Ce n'est probablement pas le cas. Le président russe a l'habitude, lorsqu'il se heurte à un revers majeur, de s'engager dans une escalade, il n'agit donc pas hors de son personnage. Cependant, il est clairement mal informé par ses propres généraux, ou ne les écoute tout simplement pas.

L'idée que 300 000 réservistes (qui ont reçu une formation militaire limitée il y a des années) et des spécialistes techniques de toutes sortes (sans aucune expérience militaire) puissent être transformés en une force de combat utile en quelques semaines, voire en quelques mois, est bizarre. Cela montre à quel point Poutine est ignorant des affaires militaires.

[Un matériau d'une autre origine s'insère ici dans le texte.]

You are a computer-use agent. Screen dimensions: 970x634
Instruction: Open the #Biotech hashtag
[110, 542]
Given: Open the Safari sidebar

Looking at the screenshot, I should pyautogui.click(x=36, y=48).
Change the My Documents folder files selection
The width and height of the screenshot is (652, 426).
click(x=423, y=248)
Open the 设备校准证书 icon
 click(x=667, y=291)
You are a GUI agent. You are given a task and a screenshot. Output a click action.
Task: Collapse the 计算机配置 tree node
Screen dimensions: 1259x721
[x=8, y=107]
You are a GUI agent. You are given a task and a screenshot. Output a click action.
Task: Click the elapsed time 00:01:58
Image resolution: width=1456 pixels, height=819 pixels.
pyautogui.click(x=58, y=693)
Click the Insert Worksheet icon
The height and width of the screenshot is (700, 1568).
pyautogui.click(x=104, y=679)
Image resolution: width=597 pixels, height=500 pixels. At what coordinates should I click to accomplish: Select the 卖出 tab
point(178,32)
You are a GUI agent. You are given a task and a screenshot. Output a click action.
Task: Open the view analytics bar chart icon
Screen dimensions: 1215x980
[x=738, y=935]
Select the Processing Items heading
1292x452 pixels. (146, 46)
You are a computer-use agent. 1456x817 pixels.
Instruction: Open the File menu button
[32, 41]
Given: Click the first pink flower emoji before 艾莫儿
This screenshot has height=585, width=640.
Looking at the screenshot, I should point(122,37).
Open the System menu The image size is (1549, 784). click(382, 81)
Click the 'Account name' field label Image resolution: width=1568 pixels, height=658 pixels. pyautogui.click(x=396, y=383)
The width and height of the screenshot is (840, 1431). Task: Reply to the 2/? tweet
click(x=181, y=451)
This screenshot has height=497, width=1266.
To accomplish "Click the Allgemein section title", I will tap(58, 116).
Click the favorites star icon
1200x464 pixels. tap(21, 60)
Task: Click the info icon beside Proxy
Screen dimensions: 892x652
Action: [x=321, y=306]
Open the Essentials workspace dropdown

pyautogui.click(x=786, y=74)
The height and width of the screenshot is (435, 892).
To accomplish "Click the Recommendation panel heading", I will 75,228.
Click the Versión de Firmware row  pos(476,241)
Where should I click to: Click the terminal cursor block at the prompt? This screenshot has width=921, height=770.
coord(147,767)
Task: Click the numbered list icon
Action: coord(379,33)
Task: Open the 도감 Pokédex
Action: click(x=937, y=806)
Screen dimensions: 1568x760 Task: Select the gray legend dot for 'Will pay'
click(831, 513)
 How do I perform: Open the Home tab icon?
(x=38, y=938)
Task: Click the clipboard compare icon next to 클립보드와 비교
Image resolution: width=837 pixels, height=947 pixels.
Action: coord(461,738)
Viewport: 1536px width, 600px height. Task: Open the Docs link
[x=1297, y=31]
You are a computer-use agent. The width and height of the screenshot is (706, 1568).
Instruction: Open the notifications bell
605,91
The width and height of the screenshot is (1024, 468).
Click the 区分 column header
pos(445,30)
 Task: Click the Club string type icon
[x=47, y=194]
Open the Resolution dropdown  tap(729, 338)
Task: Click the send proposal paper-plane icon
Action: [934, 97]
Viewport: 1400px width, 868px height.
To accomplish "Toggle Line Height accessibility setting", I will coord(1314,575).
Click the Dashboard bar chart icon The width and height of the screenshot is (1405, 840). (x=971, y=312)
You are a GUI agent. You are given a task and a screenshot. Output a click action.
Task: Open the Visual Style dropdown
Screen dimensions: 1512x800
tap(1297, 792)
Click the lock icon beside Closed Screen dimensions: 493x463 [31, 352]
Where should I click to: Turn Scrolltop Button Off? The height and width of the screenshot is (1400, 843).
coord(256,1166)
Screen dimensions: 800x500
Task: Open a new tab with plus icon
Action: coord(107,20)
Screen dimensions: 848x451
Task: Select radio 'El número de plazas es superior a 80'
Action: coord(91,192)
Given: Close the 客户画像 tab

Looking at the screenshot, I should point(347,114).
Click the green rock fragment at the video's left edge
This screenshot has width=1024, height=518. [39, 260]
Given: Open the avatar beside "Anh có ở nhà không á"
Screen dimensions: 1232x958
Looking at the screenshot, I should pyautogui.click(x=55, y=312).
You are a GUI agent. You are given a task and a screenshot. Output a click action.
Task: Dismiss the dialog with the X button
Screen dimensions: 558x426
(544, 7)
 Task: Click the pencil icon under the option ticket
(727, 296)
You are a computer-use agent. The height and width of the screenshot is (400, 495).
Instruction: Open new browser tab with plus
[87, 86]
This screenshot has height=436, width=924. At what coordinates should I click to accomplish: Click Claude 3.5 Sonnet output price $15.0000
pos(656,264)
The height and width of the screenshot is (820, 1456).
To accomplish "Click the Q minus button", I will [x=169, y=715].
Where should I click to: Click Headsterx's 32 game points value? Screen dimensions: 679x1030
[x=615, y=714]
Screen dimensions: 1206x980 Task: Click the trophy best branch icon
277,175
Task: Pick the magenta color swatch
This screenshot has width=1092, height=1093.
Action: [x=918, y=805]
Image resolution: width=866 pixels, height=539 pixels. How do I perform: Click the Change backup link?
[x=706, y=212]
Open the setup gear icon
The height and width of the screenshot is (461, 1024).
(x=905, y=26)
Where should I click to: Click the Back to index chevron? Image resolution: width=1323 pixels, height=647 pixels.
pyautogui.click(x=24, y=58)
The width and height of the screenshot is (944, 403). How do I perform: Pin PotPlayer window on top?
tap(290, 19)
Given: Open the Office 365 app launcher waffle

L'armée russe ne dispose pas de l'équipement nécessaire pour armer tous ces gens, ni même d'un nombre suffisant de formateurs qui ne sont pas déjà au front pour en faire de véritables soldats. Lorsque ces conscrits, pour la plupart réticents, seront introduits petit à petit dans une armée déjà démoralisée, ils ne feront qu'aggraver le chaos.

Ensuite, il y a les "référendums". Après avoir reporté les projets d'organisation de référendums sur l'adhésion à la Russie dans les quatre provinces qu'il contrôle en partie, Poutine les a soudainement remis au programme après les grandes avancées ukrainiennes de la mi-septembre. Le vote a commencé vendredi dernier dans les parties occupées par la Russie des provinces de Louhansk, Donetsk, Zaporizhzhiya et Kherson.

Des soldats russes armés ont fait du porte-à-porte avec des urnes, demandant aux gens s'ils voulaient rejoindre la Russie. Les soldats notaient les réponses (une pour toute la famille), puis les mettaient dans l'urne.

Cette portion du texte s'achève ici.